By Lawrence Toppman
I have the profoundest respect for Ludwig van Beethoven’s music. I am exalted by it, frightened by it, ennobled by it, touched by it, on rare occasions amused by it, even taken to spiritual realms. But I don’t love it the way I do Mozart’s music.
No matter what mood I am in, Mozart speaks to me. When I can’t decide what to hear, I often default to Mozart, and I’m always gratified. That’s love. I could say the same for Frank Sinatra’s concept albums for Capitol Records, much of The Beatles’ stuff, Handel’s “Water Music,” Brahms’ Third Symphony, Verdi’s “Otello,” great doo-wop collections and a few albums by other performers or composers.
I have to be in the mood for Beethoven, though. I have to need the churning intensity that seems to categorize even his lighter pieces. When I am, he satisfies my soul. When I’m not, I can go weeks without listening to him.

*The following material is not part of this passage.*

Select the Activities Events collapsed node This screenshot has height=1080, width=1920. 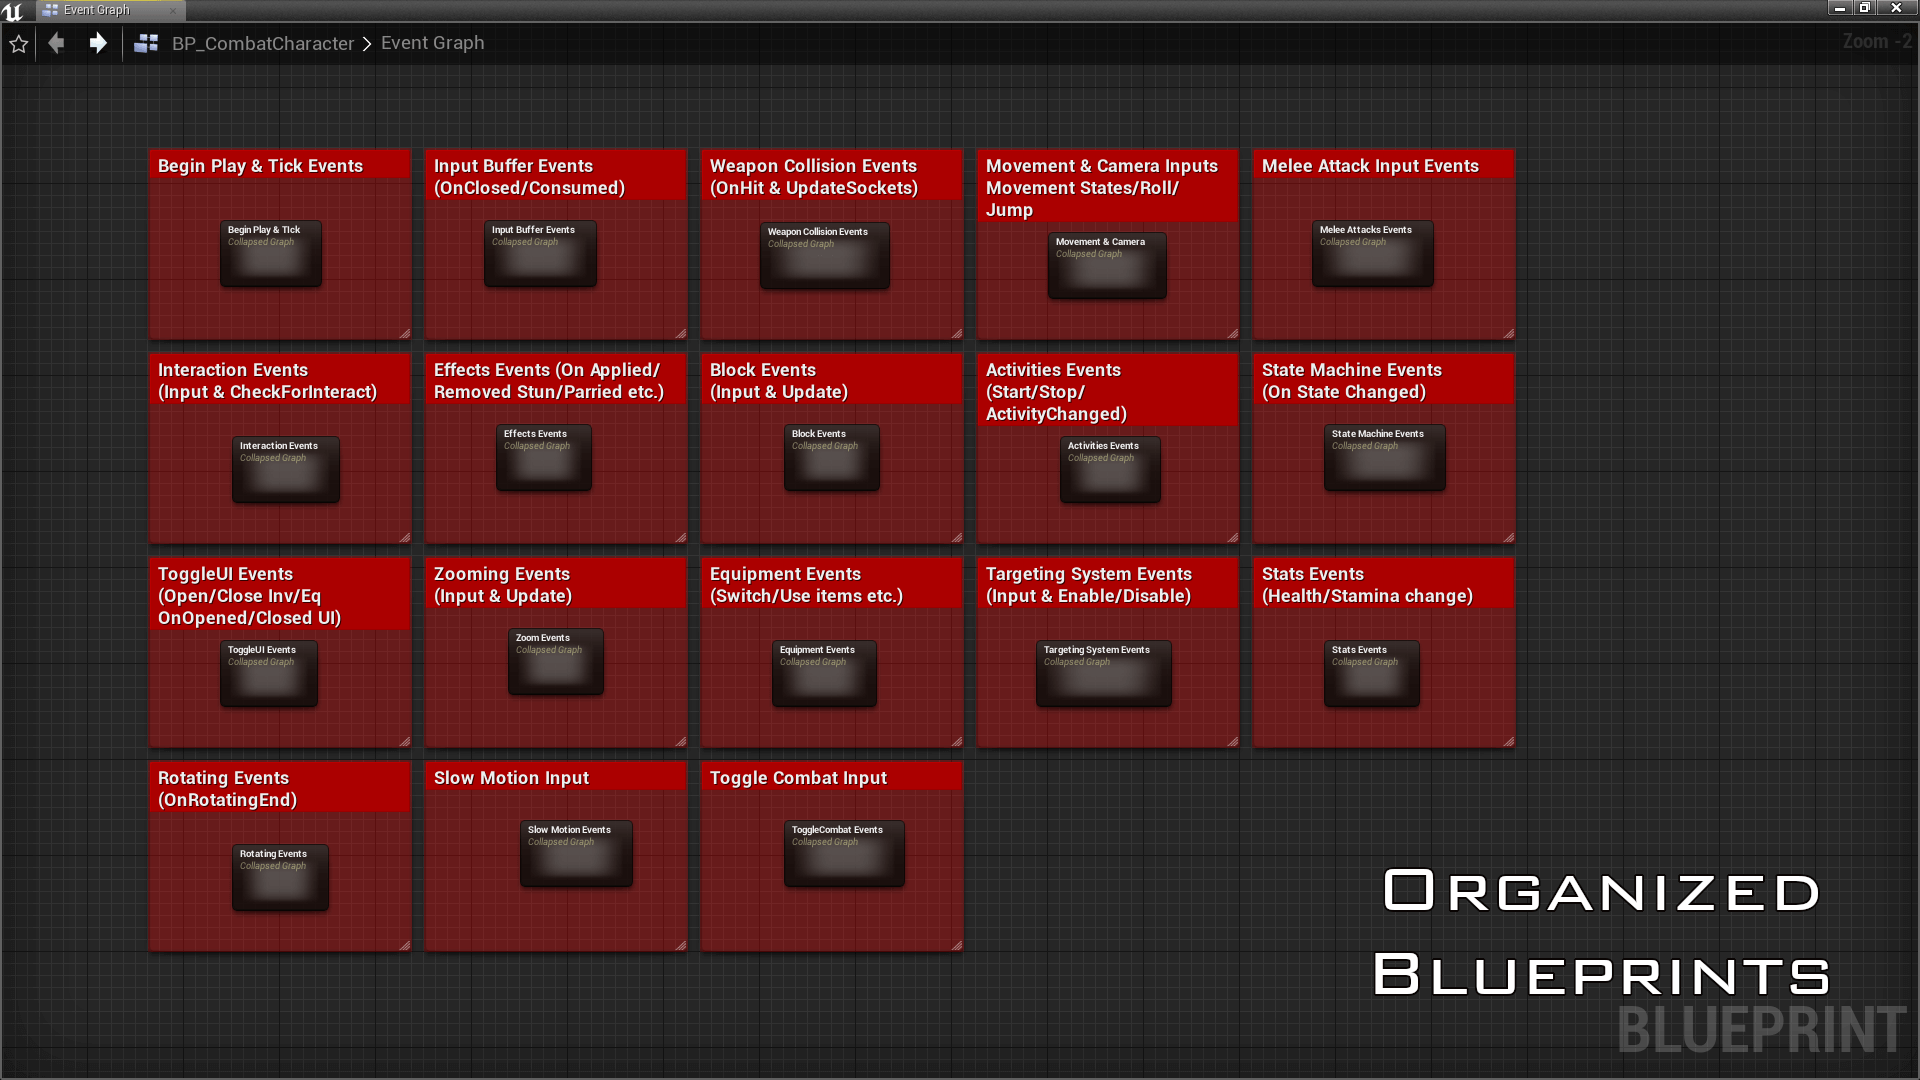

That will change in the year leading up to the 250th anniversary of his birth, probably on Dec. 16. (Most scholars accept that date, because he was baptized the next day.) I’ll immerse myself in LVB, armed with Jan Swafford’s titanic biography “Beethoven: Anguish and Triumph” and an 85-CD box of his complete works. (Hmmm…It’s less than half as big as Mozart’s complete box. Maybe I will get through every bit of it this time! But all those mundane songs….)
I plan to post every other week. That’s partly because I don’t know Beethoven as thoroughly as I do Mozart, and partly because a lot of the topics I raised in “A Year with Mozart” apply equally well to Beethoven. (For instance, they are memorialized in the same place – Vienna’s Central Cemetery – where you, too, can acquire a plot.)
This will be a journey of rediscovery in many cases. I have more recordings of the Ninth Symphony (nine) than any other piece ever written, but I’ll try to listen to it with open ears. I will also try to dig deeper into compositions that have never spoken to me. (String trios, I’m talking about you. “Christ on the Mount of Olives,” you’re next.)
Maybe I’ll discover hidden gems. Maybe I’ll enjoy my hundredth plunges into the last three piano sonatas and the world’s greatest violin concerto in different ways. Maybe, with luck, I’ll even fall in love.